One study suggests that there may be—through meditation, a technique commonly associated with introspection. In a 2014 meta-analysis of long-term meditation practitioners, researchers observed structural changes in the DMN [7]. The study also found significantly reduced activity in the DMN during rest states and an overall reduced connectivity of the DMN structures: nearly  the polar opposite of what has been observed in patients with autism and schizophrenia. Though this is not to say that a DMN with less connectivity is always correlated with an increase in function, as the opposite result was found in the studies with children discussed earlier. Instead, there appears to be an optimal amount of connectivity to maximize the function of the DMN, as both hypoconnectivity and hyperconnectivity lead to a decrease in DMN function. This is logical, considering other researchers have pointed out that self-generated cognition and introspective thought can be both adaptive and maladaptive, depending on environmental circumstances [2]. Overall, this evidence primarily suggests that the development of the DMN can be altered by behavior in a way that may increase the functionality of the system, similar to many other neuronal structures.

The DMN is much more than your brain at rest. While we still aren’t sure exactly what it does or how, the DMN is a fascinating system that many believe plays a role in a variety of cognitive processes. Regardless of its function, it was only thirty years ago that the existence of the DMN itself was nothing more than a fantastical hypothesis. Today, however, evidence suggests that it may play a large role in our cognitive existence. Further study will hopefully continue to unlock secrets of the brain when it is simply running on default.

References

  1. Buckner, R., Andrews-Hanna, J., & Schacter, D. (2008). The Brain's Default Network: Anatomy, Function, and Relevance to Disease. Annals of the New York Academy of Sciences, 1124, 1-38.
  2. Raichle, M., et al. (2001). A default mode of brain function.  Proceedings of the National Academy of Sciences, 98, 2, 676-682.
  3. Andrews-Hanna, J., Smallwood, J., & Spreng, R. (2014). The default network and self-generated thought: Component processes, dynamic control, and clinical relevance. Ann. N.Y. Acad. Sci. Annals of the New York Academy of Sciences, 1316, 29-52.
  4. Fair, D., Cohen, et al. (2008). The maturing architecture of the brain's default network. Proceedings of the National Academy of Sciences, 105, 10, 4028-4032.
  5. Kennedy, D., Redcay, E., & Courchesne, E. (2006). Failing to deactivate: Resting functional abnormalities in autism. Proceedings of the National Academy of Sciences, 103, 21, 8275-8280.
  6. Whitfield-Gabrieli et al.. (2009). Hyperactivity and hyperconnectivity of the default network in schizophrenia and in first-degree relatives of persons with schizophrenia. Proceedings of the National Academy of Sciences, 106, 4, 1279-1284.
  7. Fox, K. et al. (2014). Is meditation associated with altered brain structure? A systematic review and meta-analysis of morphometric neuroimaging in meditation practitioners. Neuroscience & Biobehavioral Reviews, 43, 48-73.

QUESTIONS TO ANSWER –
a: List the surname of the first author in each numbered reference of the DMN passage, in order.
b: Print the DMN passage word for word, starting with "3. Andrews-Hanna, J., Smallwood, J., &" and going on through "106, 4, 1279-1284.".
The data below comes from a separate source and has no connection to the DMN passage.

GIVEN MATERIAL –
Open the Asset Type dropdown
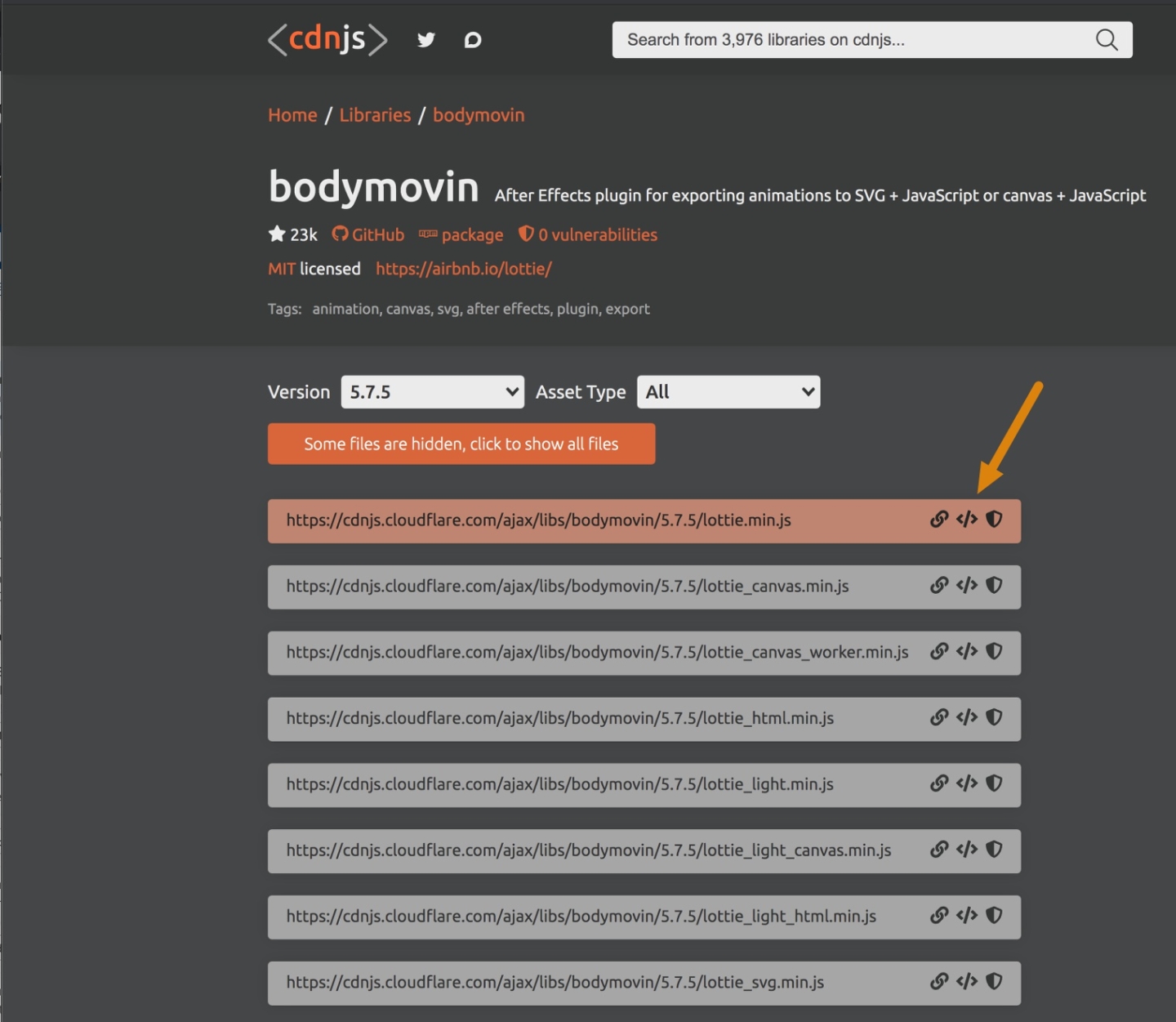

ANSWERS TO THE EXERCISE –
a:
1. Buckner
2. Raichle
3. Andrews-Hanna
4. Fair
5. Kennedy
6. Whitfield-Gabrieli
7. Fox

b:
3. Andrews-Hanna, J., Smallwood, J., & Spreng, R. (2014). The default network and self-generated thought: Component processes, dynamic control, and clinical relevance. Ann. N.Y. Acad. Sci. Annals of the New York Academy of Sciences, 1316, 29-52.
  4. Fair, D., Cohen, et al. (2008). The maturing architecture of the brain's default network. Proceedings of the National Academy of Sciences, 105, 10, 4028-4032.
  5. Kennedy, D., Redcay, E., & Courchesne, E. (2006). Failing to deactivate: Resting functional abnormalities in autism. Proceedings of the National Academy of Sciences, 103, 21, 8275-8280.
  6. Whitfield-Gabrieli et al.. (2009). Hyperactivity and hyperconnectivity of the default network in schizophrenia and in first-degree relatives of persons with schizophrenia. Proceedings of the National Academy of Sciences, 106, 4, 1279-1284.